**Aim of the task:**
Extract the following lines and reproduce each one verbatim.

**Records:**
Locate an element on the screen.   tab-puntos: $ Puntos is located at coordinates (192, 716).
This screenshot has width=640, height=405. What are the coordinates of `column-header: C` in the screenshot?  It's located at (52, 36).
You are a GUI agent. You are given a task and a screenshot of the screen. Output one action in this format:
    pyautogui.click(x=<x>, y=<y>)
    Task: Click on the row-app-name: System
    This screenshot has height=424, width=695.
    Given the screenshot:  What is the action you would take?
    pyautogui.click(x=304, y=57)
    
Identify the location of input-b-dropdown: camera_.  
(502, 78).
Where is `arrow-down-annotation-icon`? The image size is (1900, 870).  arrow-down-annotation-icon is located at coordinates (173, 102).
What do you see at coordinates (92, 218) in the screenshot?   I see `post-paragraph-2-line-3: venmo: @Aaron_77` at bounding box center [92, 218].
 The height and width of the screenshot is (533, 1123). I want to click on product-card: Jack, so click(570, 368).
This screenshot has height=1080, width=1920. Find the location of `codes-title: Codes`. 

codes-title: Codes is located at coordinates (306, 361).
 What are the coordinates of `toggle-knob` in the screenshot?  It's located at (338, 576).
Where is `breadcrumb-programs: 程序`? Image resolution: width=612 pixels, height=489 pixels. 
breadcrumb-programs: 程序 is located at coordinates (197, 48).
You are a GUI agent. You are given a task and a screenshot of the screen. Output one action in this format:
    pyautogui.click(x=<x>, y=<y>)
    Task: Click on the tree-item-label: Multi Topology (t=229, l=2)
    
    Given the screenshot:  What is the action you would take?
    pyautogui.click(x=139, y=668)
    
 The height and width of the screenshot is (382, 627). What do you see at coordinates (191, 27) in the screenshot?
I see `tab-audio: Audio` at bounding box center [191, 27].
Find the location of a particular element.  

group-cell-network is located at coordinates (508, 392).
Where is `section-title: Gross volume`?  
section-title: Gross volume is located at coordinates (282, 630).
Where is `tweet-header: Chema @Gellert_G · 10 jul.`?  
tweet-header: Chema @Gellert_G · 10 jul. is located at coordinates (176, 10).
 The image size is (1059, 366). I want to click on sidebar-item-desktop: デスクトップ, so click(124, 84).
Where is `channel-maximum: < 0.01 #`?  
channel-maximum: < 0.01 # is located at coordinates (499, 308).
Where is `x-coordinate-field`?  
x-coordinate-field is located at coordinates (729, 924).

**Response:**
Locate an element on the screen.   tab-puntos: $ Puntos is located at coordinates (192, 716).
This screenshot has width=640, height=405. What are the coordinates of `column-header: C` in the screenshot?  It's located at (52, 36).
You are a GUI agent. You are given a task and a screenshot of the screen. Output one action in this format:
    pyautogui.click(x=<x>, y=<y>)
    Task: Click on the row-app-name: System
    This screenshot has height=424, width=695.
    Given the screenshot:  What is the action you would take?
    pyautogui.click(x=304, y=57)
    
Identify the location of input-b-dropdown: camera_.  
(502, 78).
Where is `arrow-down-annotation-icon`? The image size is (1900, 870).  arrow-down-annotation-icon is located at coordinates (173, 102).
What do you see at coordinates (92, 218) in the screenshot?   I see `post-paragraph-2-line-3: venmo: @Aaron_77` at bounding box center [92, 218].
 The height and width of the screenshot is (533, 1123). I want to click on product-card: Jack, so click(570, 368).
This screenshot has height=1080, width=1920. Find the location of `codes-title: Codes`. 

codes-title: Codes is located at coordinates (306, 361).
 What are the coordinates of `toggle-knob` in the screenshot?  It's located at (338, 576).
Where is `breadcrumb-programs: 程序`? Image resolution: width=612 pixels, height=489 pixels. 
breadcrumb-programs: 程序 is located at coordinates (197, 48).
You are a GUI agent. You are given a task and a screenshot of the screen. Output one action in this format:
    pyautogui.click(x=<x>, y=<y>)
    Task: Click on the tree-item-label: Multi Topology (t=229, l=2)
    
    Given the screenshot:  What is the action you would take?
    pyautogui.click(x=139, y=668)
    
 The height and width of the screenshot is (382, 627). What do you see at coordinates (191, 27) in the screenshot?
I see `tab-audio: Audio` at bounding box center [191, 27].
Find the location of a particular element.  

group-cell-network is located at coordinates (508, 392).
Where is `section-title: Gross volume`?  
section-title: Gross volume is located at coordinates (282, 630).
Where is `tweet-header: Chema @Gellert_G · 10 jul.`?  
tweet-header: Chema @Gellert_G · 10 jul. is located at coordinates (176, 10).
 The image size is (1059, 366). I want to click on sidebar-item-desktop: デスクトップ, so click(124, 84).
Where is `channel-maximum: < 0.01 #`?  
channel-maximum: < 0.01 # is located at coordinates (499, 308).
Where is `x-coordinate-field`?  
x-coordinate-field is located at coordinates (729, 924).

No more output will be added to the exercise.